THE DISH

The Pizza Bot

Taking food service in new directions.

December 2018

Reading time min

The Pizza Bot

Photo: M. Cody Pickens Photography/Zume Inc.

What do you get when the technology revolution meets the food industry? Pizza-making robots, of course. Julia Collins, MBA ’09, and co-founder Alex Garden are using their start-up, Zume Pizza, to rethink food service and delivery. At Zume’s headquarters in Mountain View, Calif., robots and humans work together to assemble pizzas. The pies are loaded onto food trucks, where they are baked en route to consumers so they arrive piping hot. Harnessing customer data, Zume can also predict orders before they’re made, meaning a pizza could be headed your way before you even realize you’re hungry. Collins says their pizzas contain no added sugar, as well as 40 percent fewer calories and half the fat of competing pizzas, while costing less than Domino’s.

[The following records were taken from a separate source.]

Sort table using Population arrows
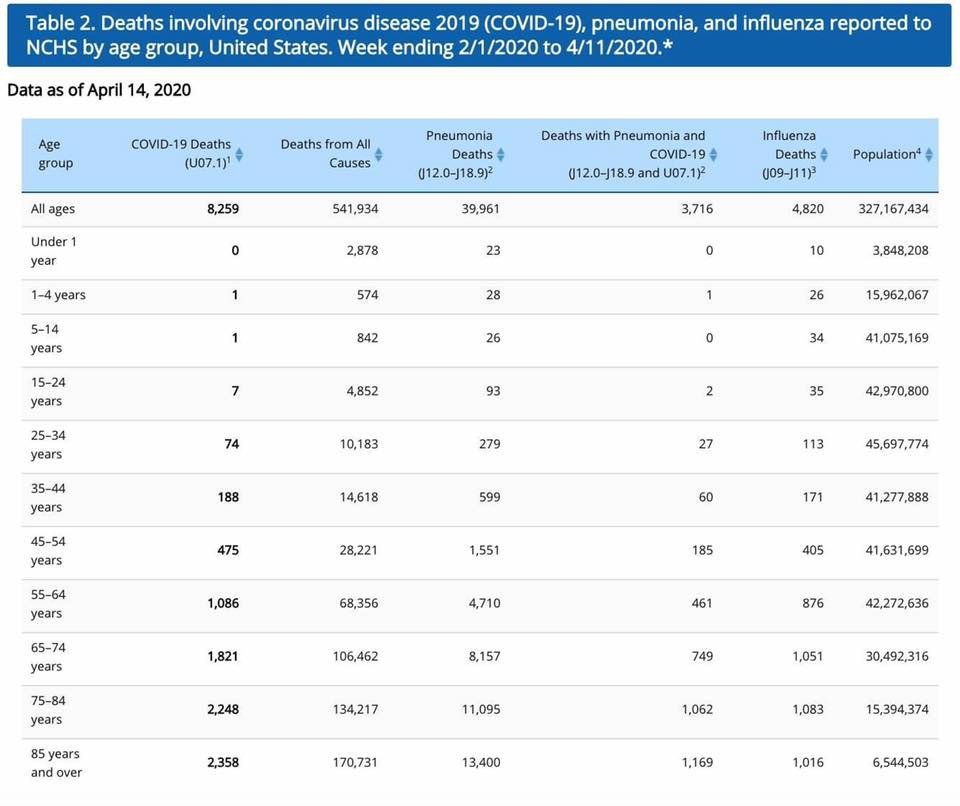960x806 pixels. coord(929,154)
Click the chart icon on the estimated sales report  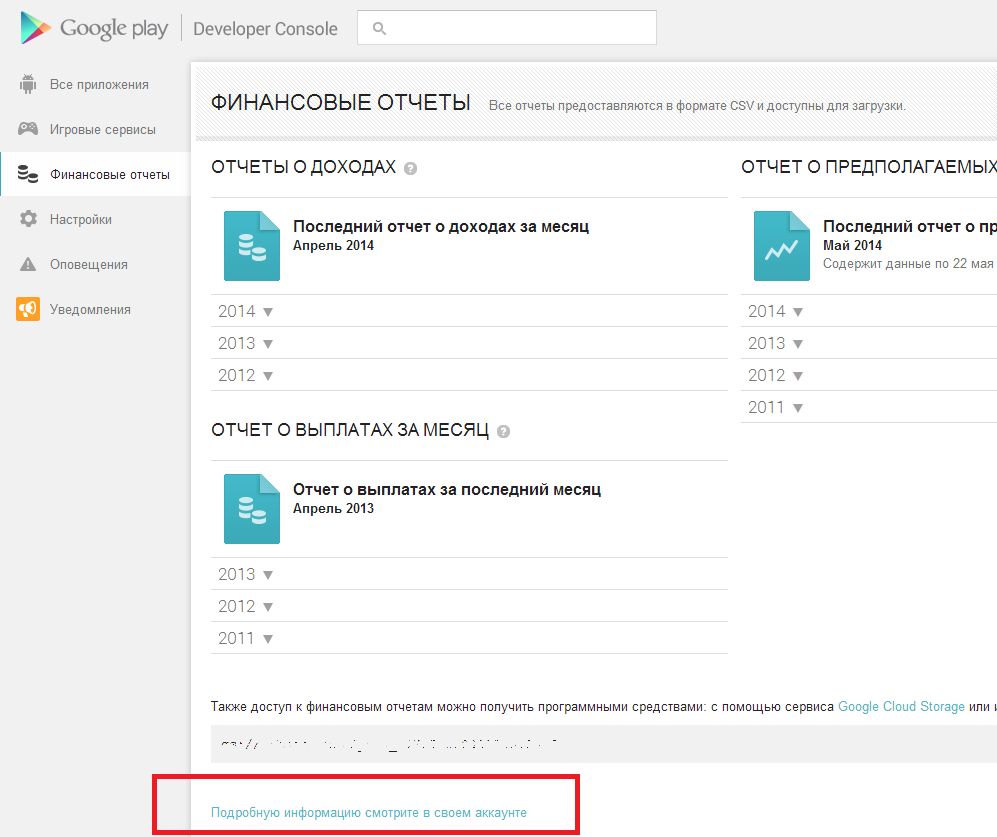[781, 245]
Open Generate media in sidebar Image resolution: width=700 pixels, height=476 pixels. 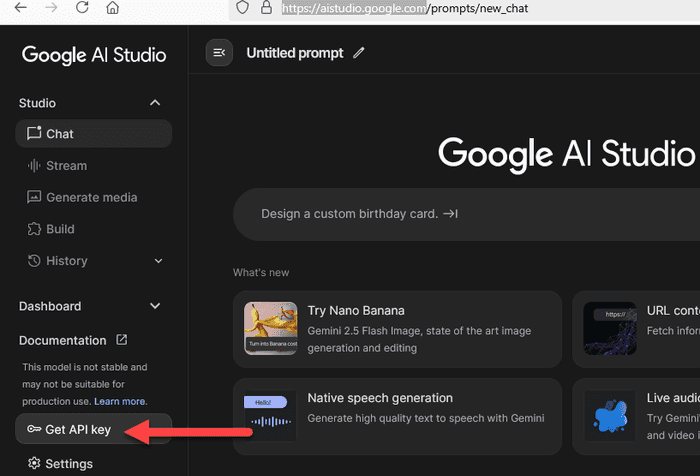pyautogui.click(x=91, y=198)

The company is riding the wave of consumers’ leaving legacy fast-food brands in favor of new fast-casual chains, with a $375 million investment from SoftBank in November smoothing the way. Ultimately, Collins says, they hope to expand their delivery model to other restaurants and types of food. Many food companies “ask the customer to make insane trade-offs between food that is healthy and food that is affordable,” Collins says. “We wanted to rewrite the rules.”


Eliane Mitchell, ’18, is a Stanford intern.